REPUBLIKA.CO.ID, JAKARTA - Setelah diizinkan majelis hakim Pengadilan Tindak Pidana Korupsi (Tipikor) Jakarta selama beberapa hari dirawat di rumah sakit, terdakwa perkara suap wisma atlet M Nazaruddin, Rabu (28/3), dijadwalkan kembali mengikuti proses persidangan.
Persidangan diagendakan dengan pemeriksaan Nazaruddin sebagai terdakwa. "Beliau (Nazaruddin) taat hukum ingin perkara ini cepat selesai. Insya Allah Pak Nazar sehat dan siap mengikuti persidangan pagi ini," kata kuasa hukum Nazaruddin, Junimart Girsang melalui pesan singkatnya, Rabu (28/3) pagi.
Sebelumnya, Majelis hakim Pengadilan Tipikor Jakarta memberi izin kepada Nazaruddin untuk menjalani rawat inap selama seminggu.
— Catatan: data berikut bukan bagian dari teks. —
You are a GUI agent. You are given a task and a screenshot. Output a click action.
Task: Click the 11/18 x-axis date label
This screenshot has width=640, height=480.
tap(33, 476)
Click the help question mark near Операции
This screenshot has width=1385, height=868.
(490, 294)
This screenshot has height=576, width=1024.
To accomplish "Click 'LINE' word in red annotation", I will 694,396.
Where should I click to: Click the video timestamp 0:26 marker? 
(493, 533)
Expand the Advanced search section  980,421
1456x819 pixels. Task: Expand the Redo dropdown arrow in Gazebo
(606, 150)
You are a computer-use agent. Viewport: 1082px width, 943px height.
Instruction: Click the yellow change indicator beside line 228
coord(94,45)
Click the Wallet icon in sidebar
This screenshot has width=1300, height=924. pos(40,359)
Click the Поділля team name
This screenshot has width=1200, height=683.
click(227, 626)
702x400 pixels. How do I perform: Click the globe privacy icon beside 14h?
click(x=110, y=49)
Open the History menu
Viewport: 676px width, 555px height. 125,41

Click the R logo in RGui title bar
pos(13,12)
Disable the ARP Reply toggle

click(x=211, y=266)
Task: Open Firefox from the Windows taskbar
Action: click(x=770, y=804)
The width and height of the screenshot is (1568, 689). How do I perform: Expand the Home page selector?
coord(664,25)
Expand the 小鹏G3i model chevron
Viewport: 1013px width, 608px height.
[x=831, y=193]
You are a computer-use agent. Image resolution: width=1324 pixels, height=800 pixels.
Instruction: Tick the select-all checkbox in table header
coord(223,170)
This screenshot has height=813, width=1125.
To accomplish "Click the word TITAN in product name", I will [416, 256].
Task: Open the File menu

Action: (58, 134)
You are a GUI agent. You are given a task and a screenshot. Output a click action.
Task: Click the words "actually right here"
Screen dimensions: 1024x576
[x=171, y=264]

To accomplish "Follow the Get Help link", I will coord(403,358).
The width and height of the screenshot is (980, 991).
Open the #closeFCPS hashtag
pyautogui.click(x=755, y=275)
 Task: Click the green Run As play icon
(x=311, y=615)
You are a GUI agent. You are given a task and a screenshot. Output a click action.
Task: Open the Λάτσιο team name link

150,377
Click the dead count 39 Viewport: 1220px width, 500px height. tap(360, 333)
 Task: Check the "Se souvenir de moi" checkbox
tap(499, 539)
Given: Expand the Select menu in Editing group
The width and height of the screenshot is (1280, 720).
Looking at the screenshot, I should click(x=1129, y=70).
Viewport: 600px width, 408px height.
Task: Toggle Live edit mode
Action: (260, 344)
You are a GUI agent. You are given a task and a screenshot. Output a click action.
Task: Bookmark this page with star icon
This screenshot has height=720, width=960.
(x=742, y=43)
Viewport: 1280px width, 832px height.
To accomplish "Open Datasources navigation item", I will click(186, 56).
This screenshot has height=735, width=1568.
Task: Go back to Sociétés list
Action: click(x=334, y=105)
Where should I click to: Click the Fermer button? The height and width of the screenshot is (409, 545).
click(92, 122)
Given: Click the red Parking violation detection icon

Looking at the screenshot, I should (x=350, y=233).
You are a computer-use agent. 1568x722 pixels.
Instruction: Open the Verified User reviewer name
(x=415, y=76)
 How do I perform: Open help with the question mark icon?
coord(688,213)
Perawatan itu terhitung sejak Senin (19/3) di Rumah Sakit Polri, Kramatjati, Jakarta Timur.
Supaya tidak mengganggu proses persidangannya, penahanan Nazaruddin akan dibantarkan. Artinya, masa perawatan Nazaruddin di rumah sakit tidak akan mengurangi masa tahanannya.
Penetapan pengadilan ini diputuskan dengan mempertimbangkan hasil pemeriksaan dokter, permohonan tim kuasa hukum, dan pengamatan hakim. Menurut dokter KPK, Yohanes Hutabarat, Nazaruddin mengalami sakit sedang-berat.
Nazaruddin didakwa menerima suap dari proyek pembangunan wisma atlet SEA Games di Jakabaring,Palembang, Sumatera Selatan. Jaksa Penuntut Umum dari KPK menyebutkan Nazaruddin menerima suap sebesar Rp 4,6 miliar dari Marketing Manager PT Duta Graha Indah (DGI), M El Idris.
Suap tersebut, menurut jaksa, merupakan success fee guna memenangkan PT DGI atas proyek wisma atlet SEA Games 2011 yang menyerap APBN sebesar Rp191 miliar lebih. Hal ini yang ,menurut jaksa, bertentangan dengan kewenangan yang dimiliki terdakwa selaku anggota DPR.
Dalam surat dakwaan itu, jaksa juga menyebutkan bahwa di awal 2010 ,terdakwa memperkenalkan Mindo Rosalina Manulang ketika itu menjabat sebagai Direktur Pemasaran PT Anak Negeri, kepada anggota Komisi X DPR Fraksi Partai Demokrat Angelina Sondakh.
Tujuan perkenalan tersebut, menurut jaksa, agar Angelina Sondakh dapat memfasilitasi Rosa memperoleh proyek wisma atlet Jakabaring yang menjadi proyek dari Kementerian Pemuda dan Olahraga (Kempora).
Success fee tersebut yang diperoleh Nazaruddin dan disebutkan jaksa sebagai suap berupa cek yang diberikan melalui staf keuangan Grup Permai yakni Yulianis dan Oktarina Furi.
Atas perbuatannya tersebut jaksa mendakwa mantan anggota Komisi III DPR Fraksi Partai Demokrat ini dengan Pasal 12 huruf b Undang-Undang (UU) Pemberantasan Korupsi, dakwaan kedua Pasal 5 ayat (2) jo Pasal 5 ayat (1) huruf b UU Pemberantasan Tindak Pidana Korupsi dengan ancaman pidana penjara maksimal 20 tahun dan denda hingga Rp 1 miliar.